Telegram CEO Pavel Durov Launches Scathing Attack on WhatsApp Encryption
Telegram CEO Pavel Durov has unleashed a fresh wave of criticism against WhatsApp this week, branding its end-to-end encryption promise as nothing short of a "giant consumer fraud." Durov's central argument revolves around a startling statistic: approximately 95% of WhatsApp messages ultimately find themselves stored as plain-text backups on Apple iCloud or Google Drive servers. This vulnerability exists because backup encryption remains an optional feature, and the overwhelming majority of users never activate it.
The Critical Backup Vulnerability
Durov elaborated further on this security gap. Even if an individual user diligently enables encryption for their own backups, their messages remain at risk of exposure through the people they communicate with. If 90% of a user's contacts have not enabled backup encryption, then the conversations are effectively unprotected, sitting on someone else's cloud server regardless of personal security settings.

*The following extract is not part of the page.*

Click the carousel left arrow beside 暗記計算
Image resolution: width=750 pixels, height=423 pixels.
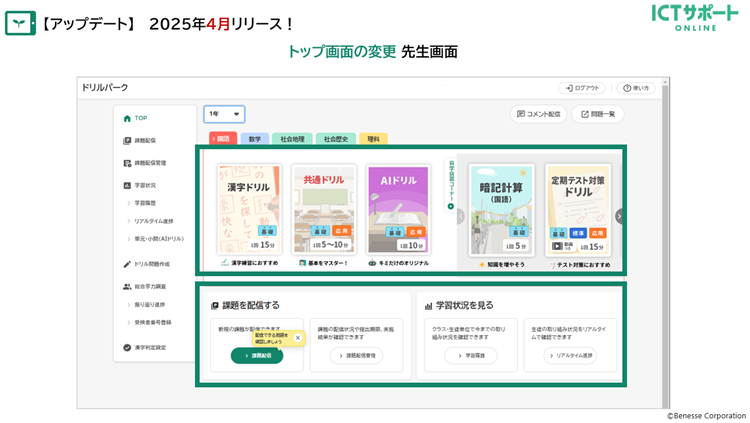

WhatsApp's Encryption: Real but Conditional
It is crucial to understand that WhatsApp's in-transit encryption, which is built upon the technically robust Signal protocol and has been operational since 2016, is indeed real. The company has consistently maintained that it cannot read messages while they travel between devices, a claim that holds true. The fundamental problem, as highlighted by Durov, is not the encryption itself but rather the destination of messages after they arrive.
When WhatsApp performs backups to iCloud or Google Drive, the encryption handoff ceases. These backups then fall under the data practices of Apple and Google, meaning these tech giants can—and do—comply with legal requests for data. Durov asserts that Apple and Google hand over backed-up WhatsApp messages to third parties thousands of times annually.
Legal Challenges and Internal Access Questions
Durov's criticism arrives within an already charged atmosphere. In January 2026, a class action lawsuit filed in San Francisco alleged that Meta employees could access WhatsApp messages in real time through an internal request system, bypassing any decryption steps. Meta has vehemently denied these claims, labeling them as "false and absurd," and no concrete technical evidence has yet been presented to substantiate the allegations. The legal proceedings continue.
The Opt-In Solution and User Awareness Gap
WhatsApp does provide an end-to-end encrypted backup feature, introduced in 2021 as an opt-in option. Users can secure their backups with a password or an encryption key. However, awareness of this critical security feature remains remarkably low among the general user base.
In essence, Durov's critique is not entirely unfounded but is selectively framed. WhatsApp's encryption functions effectively during message transit. The security gap exists at the backup layer. Closing this vulnerability requires a simple action—taking about 30 seconds to adjust settings—a step that the vast majority of users unfortunately never undertake.